INFORMATION PROVIDED:
Start of Block

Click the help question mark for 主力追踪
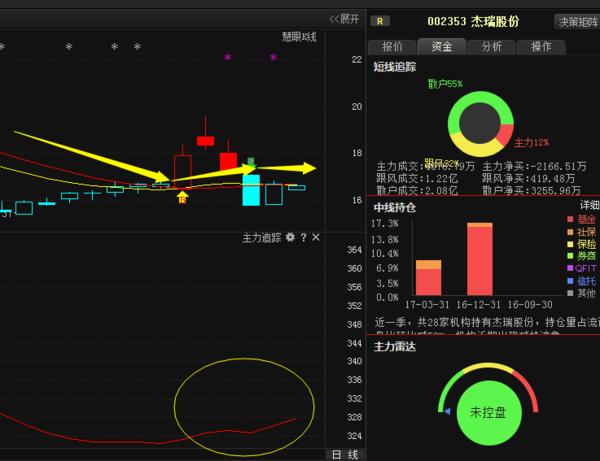Screen dimensions: 600x461 coord(303,238)
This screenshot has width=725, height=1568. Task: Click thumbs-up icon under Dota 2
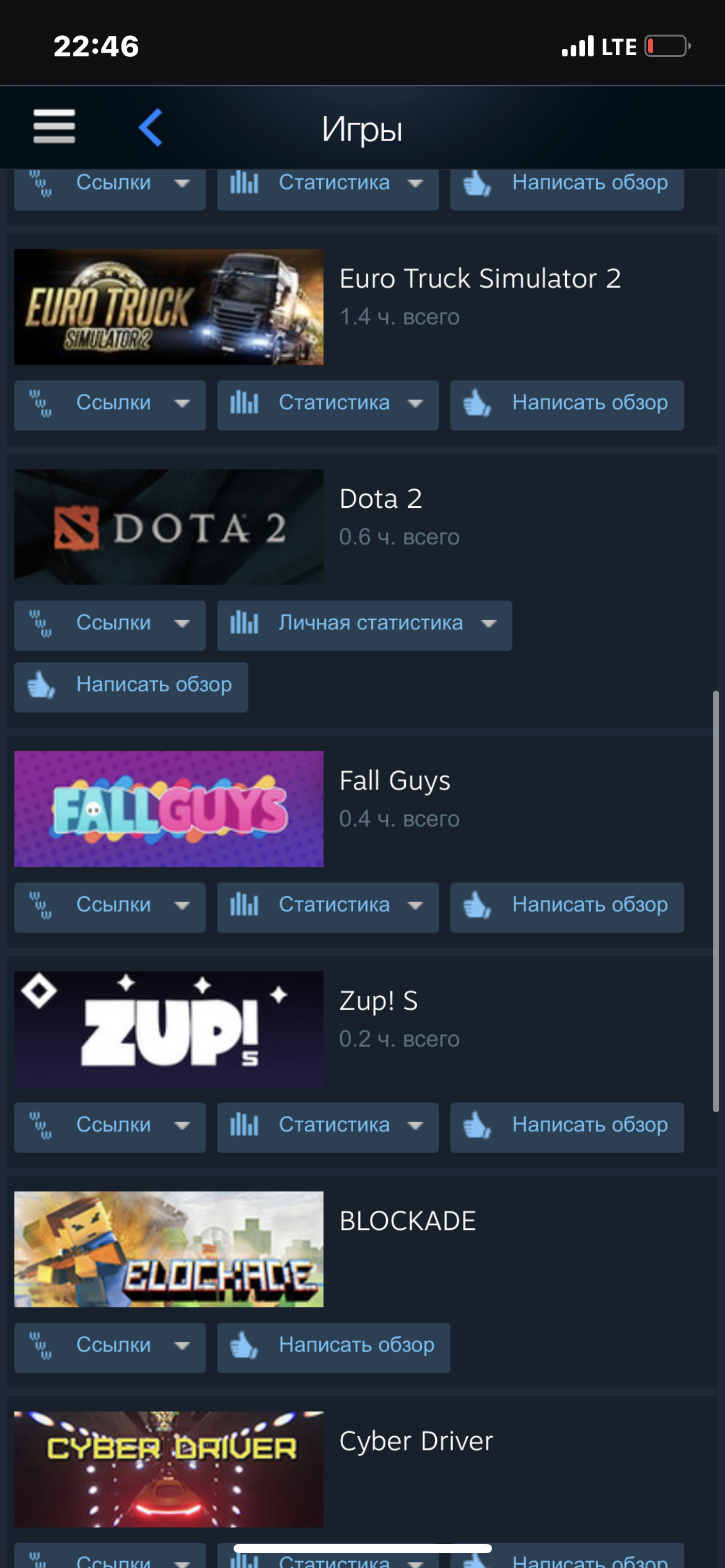[x=42, y=685]
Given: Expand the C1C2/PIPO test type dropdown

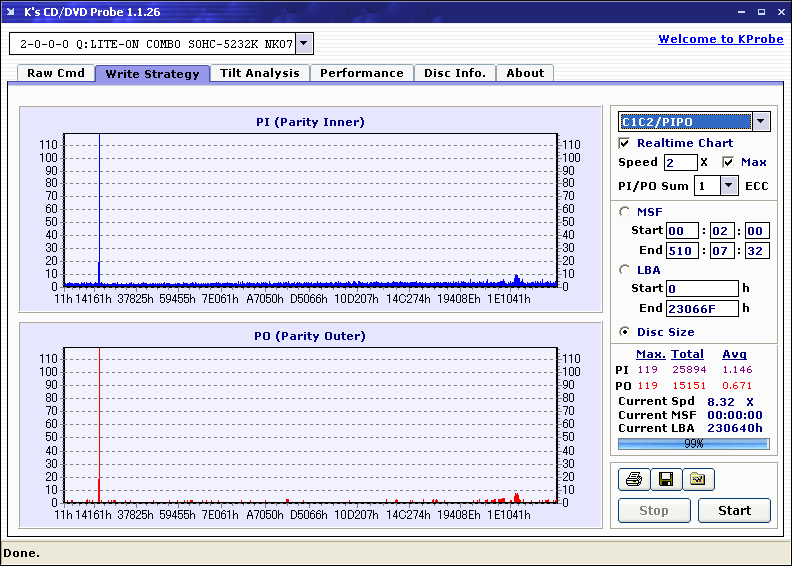Looking at the screenshot, I should (761, 122).
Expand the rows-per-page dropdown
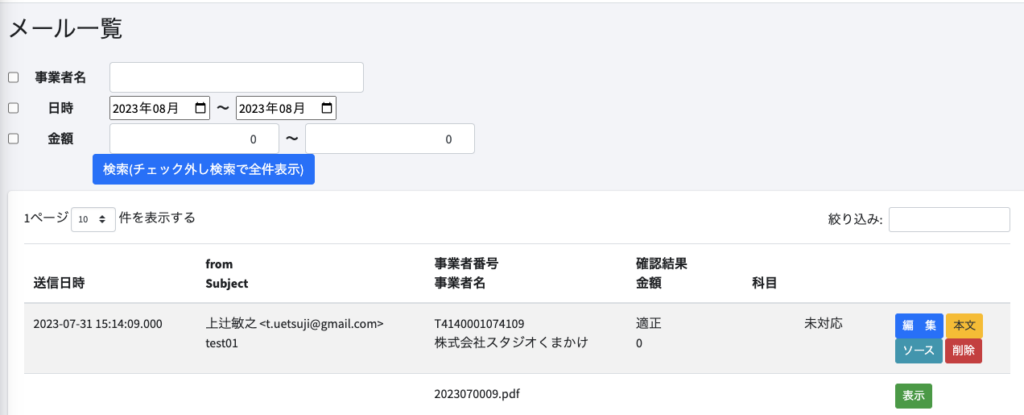Screen dimensions: 1024x415 (x=94, y=219)
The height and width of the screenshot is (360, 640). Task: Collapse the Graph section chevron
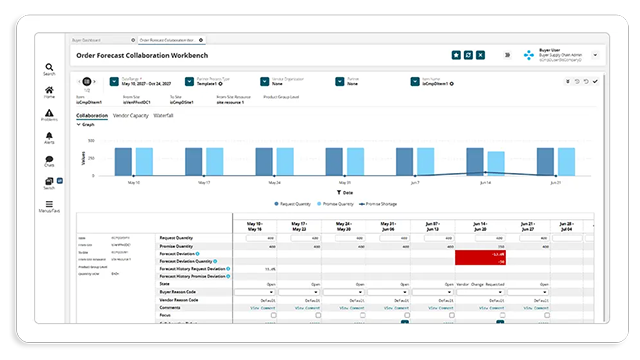79,124
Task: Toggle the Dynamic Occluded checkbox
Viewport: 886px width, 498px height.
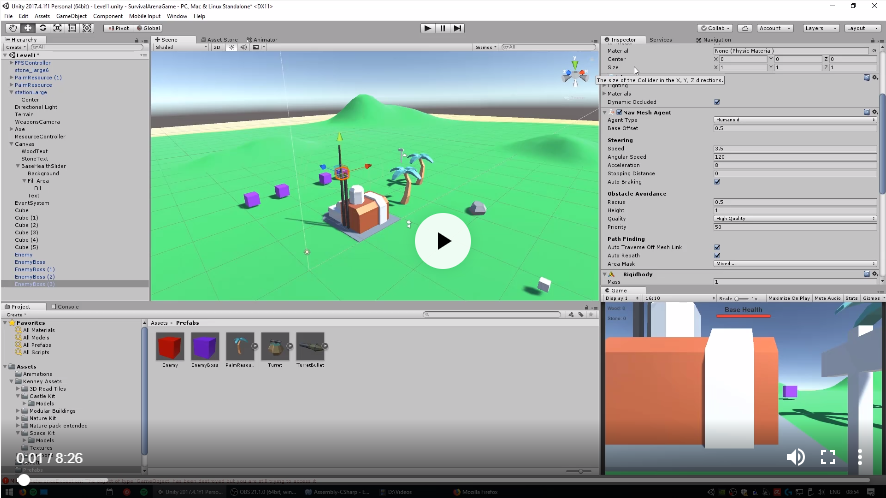Action: point(717,102)
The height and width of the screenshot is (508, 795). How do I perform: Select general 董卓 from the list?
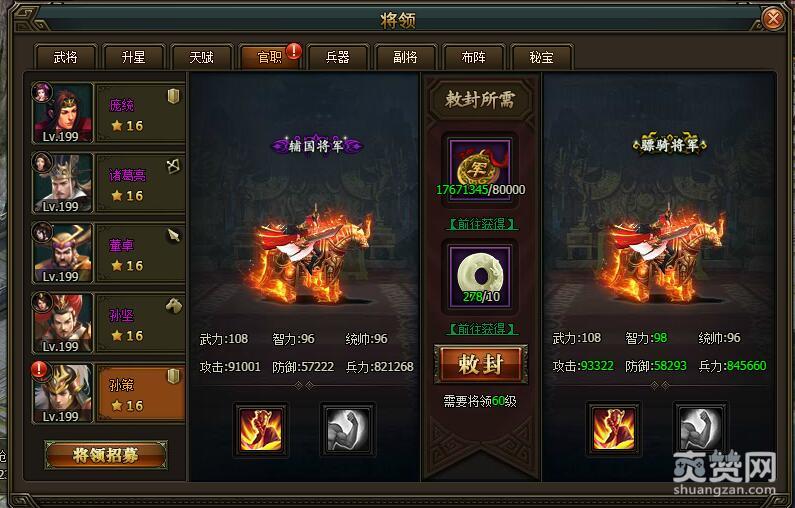pyautogui.click(x=108, y=252)
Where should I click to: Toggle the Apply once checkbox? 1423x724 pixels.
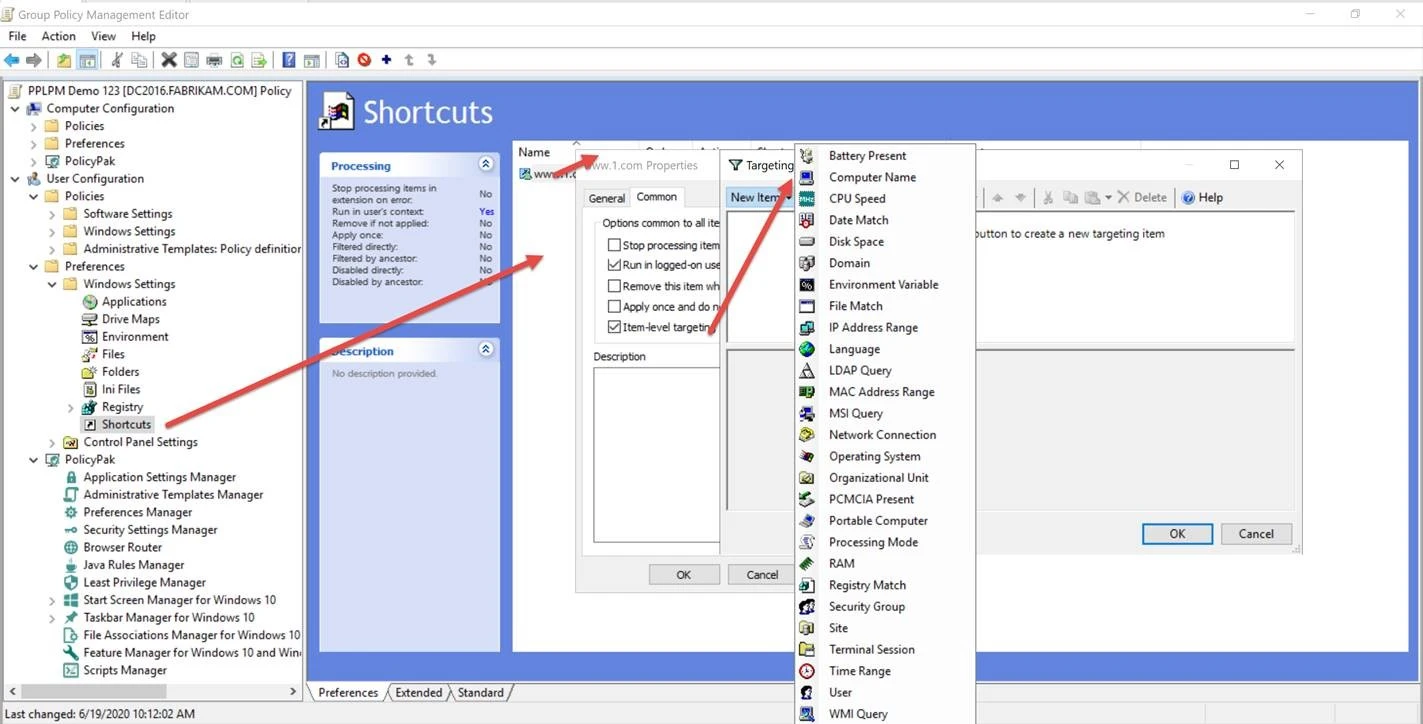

End of Block

GOAL OF THE EXERCISE:
Reproduce every line of the data above, exactly as it stands, but not the pictures.

RESPONSE AREA:
Click the help question mark for 主力追踪
Screen dimensions: 600x461 coord(303,238)
This screenshot has width=725, height=1568. Task: Click thumbs-up icon under Dota 2
[x=42, y=685]
Given: Expand the C1C2/PIPO test type dropdown

Looking at the screenshot, I should (761, 122).
Expand the rows-per-page dropdown
Screen dimensions: 1024x415 (x=94, y=219)
The height and width of the screenshot is (360, 640). Task: Collapse the Graph section chevron
79,124
Task: Toggle the Dynamic Occluded checkbox
Viewport: 886px width, 498px height.
Action: point(717,102)
The height and width of the screenshot is (508, 795). How do I perform: Select general 董卓 from the list?
pyautogui.click(x=108, y=252)
Where should I click to: Toggle the Apply once checkbox? 1423x724 pixels.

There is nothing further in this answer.